#### TEXT SHOWN
▬▬▬▬▬▬▬▬▬▬

Previous week   Up   Next week
Hello,

Here is the latest Caml Weekly News, week 13 to 20 May, 2003.

1) POSIX Threads: kill
2) Printf question
3) Generating dynamically libraries with OCaml
4) Reading a file
5) Ocaml and large development projects
6) Ocaml-Sqlite 0.3.4

==============================================================================
1) POSIX Threads: kill
------------------------------------------------------------------------------
Christoph Bauer asked and Xavier Leroy explained:

> in file ocam-3.06/otherlibs/systhreads/thread_posix is this comment:
> 
> (* Thread.kill is currently not implemented due to problems with
>    cleanup handlers on several platforms *)
> 
> Is anybody working on it?

The problem is as follows.

POSIX threads have a notion of cleanup handlers, which are functions
that are called when the thread dies, either voluntarily (via
pthread_exit) or by being cancelled by another thread (via
pthread_cancel).

▬▬▬▬▬▬▬▬▬▬

#### BRIEF 1
In the newsletter excerpt, which call lets one thread cancel another?
#### BRIEF 2
Copy the newsletter excerpt verbatim from "POSIX threads have" to "pthread_cancel).".

#### STORED RECORDS
▬▬▬▬▬▬▬▬▬▬

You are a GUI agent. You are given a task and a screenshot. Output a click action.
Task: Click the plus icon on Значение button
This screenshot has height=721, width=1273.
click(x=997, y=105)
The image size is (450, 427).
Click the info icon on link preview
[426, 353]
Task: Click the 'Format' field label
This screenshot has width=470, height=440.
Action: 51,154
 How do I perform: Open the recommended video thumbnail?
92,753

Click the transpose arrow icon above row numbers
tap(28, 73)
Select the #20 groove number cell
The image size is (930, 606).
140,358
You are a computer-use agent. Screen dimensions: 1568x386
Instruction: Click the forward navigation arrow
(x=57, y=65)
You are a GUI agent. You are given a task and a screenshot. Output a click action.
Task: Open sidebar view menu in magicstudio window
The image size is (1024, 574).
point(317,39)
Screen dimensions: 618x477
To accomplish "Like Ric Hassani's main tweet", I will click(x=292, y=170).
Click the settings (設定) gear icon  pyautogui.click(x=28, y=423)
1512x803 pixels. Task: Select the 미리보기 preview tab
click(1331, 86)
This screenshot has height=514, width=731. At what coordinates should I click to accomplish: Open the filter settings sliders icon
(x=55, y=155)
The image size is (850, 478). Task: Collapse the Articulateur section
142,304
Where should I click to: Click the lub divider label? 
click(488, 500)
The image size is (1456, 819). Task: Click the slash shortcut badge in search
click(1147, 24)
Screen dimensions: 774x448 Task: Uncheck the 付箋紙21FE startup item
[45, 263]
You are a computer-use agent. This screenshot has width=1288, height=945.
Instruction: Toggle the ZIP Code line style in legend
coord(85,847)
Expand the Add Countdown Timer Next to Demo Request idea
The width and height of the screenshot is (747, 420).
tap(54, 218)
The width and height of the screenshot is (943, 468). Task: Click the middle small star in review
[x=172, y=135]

▬▬▬▬▬▬▬▬▬▬

#### EXERCISE RESPONSE 1
pthread_cancel

#### EXERCISE RESPONSE 2
POSIX threads have a notion of cleanup handlers, which are functions
that are called when the thread dies, either voluntarily (via
pthread_exit) or by being cancelled by another thread (via
pthread_cancel).